関東大震災でレンガ建築が大きな被害を受け、それを契機に地震国ではレンガつくりの建物は適していないと言われはじめました。
その後、コンクリート建築が基本に変わり、その表面にレンガの意匠を模倣した、レンガタイルを外装に張ることが一般的となりました。

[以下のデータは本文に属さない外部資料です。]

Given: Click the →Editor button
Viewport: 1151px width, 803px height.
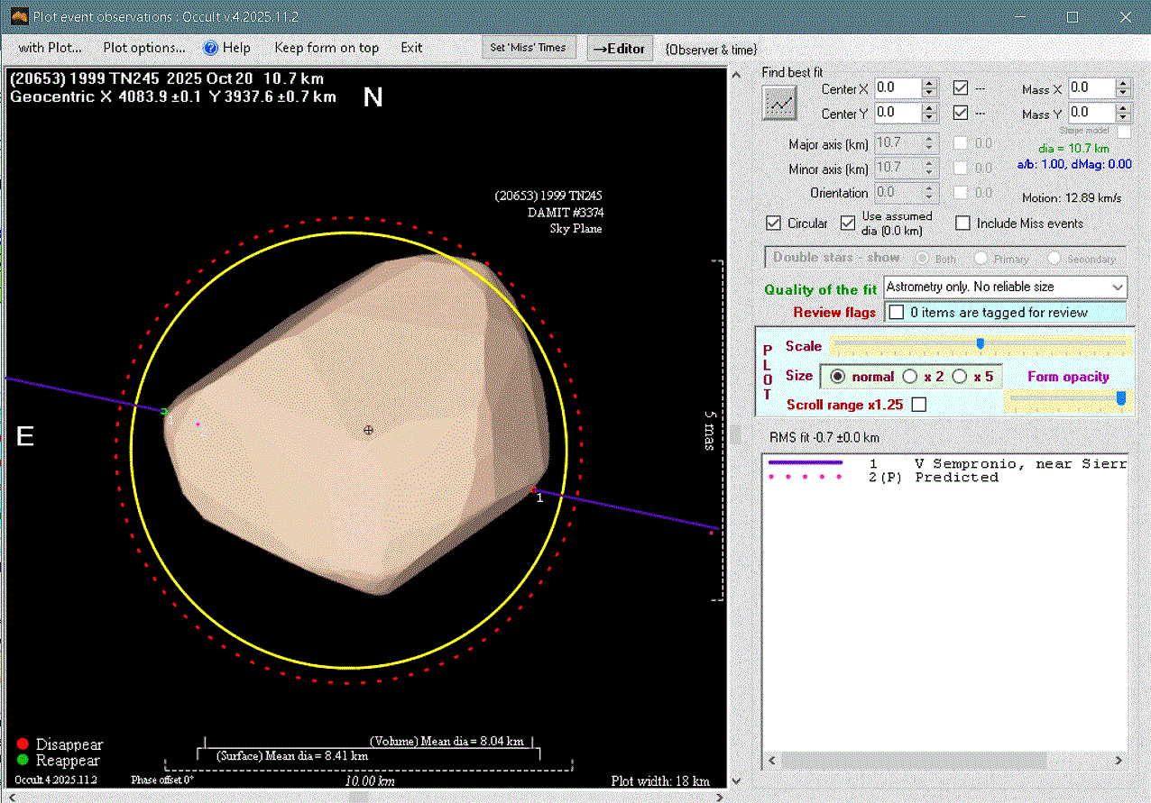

このように耐久性に優れたタイルの材質を活かして他の建築素材の質感デザインを追い求めていくことになります。床タイルでは御影石をまねしていろんな色の土を混ぜ込んだタイル「磁器床タイル」が長年にわたり、愛されてきました。
4、モノマネ王者の挑戦
近年では、デザインプリント技術において、スクリーン印刷、凹版印刷による方法やインクジェットによる方法など目覚ましい発達があり、また従来からある釉薬の技術やレリーフ成形の技術と合わさり素晴らしい意匠を表面に施すことができるようになりました。
その中には、
本物の石と間違えるほどの意匠をデザインした石タイル
コンクリート打ちっぱなしを表現したコンクリートタイル
木目をデザインしてほとんど木と区別ができないほどの素晴らしい木目調タイル
まとめ
これからの建築様式では、タイルのすぐれた耐火性、耐久性を持ちながら、他の素材の質感をタイル表面に表現した新しい質感のタイルが次々と作られていくことでしょう。
オリジナルの素材自体はもちろんそれぞれの良さがありますが、それらをモノマネしたタイルの特性を活用してみるのも選択肢のひとつとしていかがでしょうか。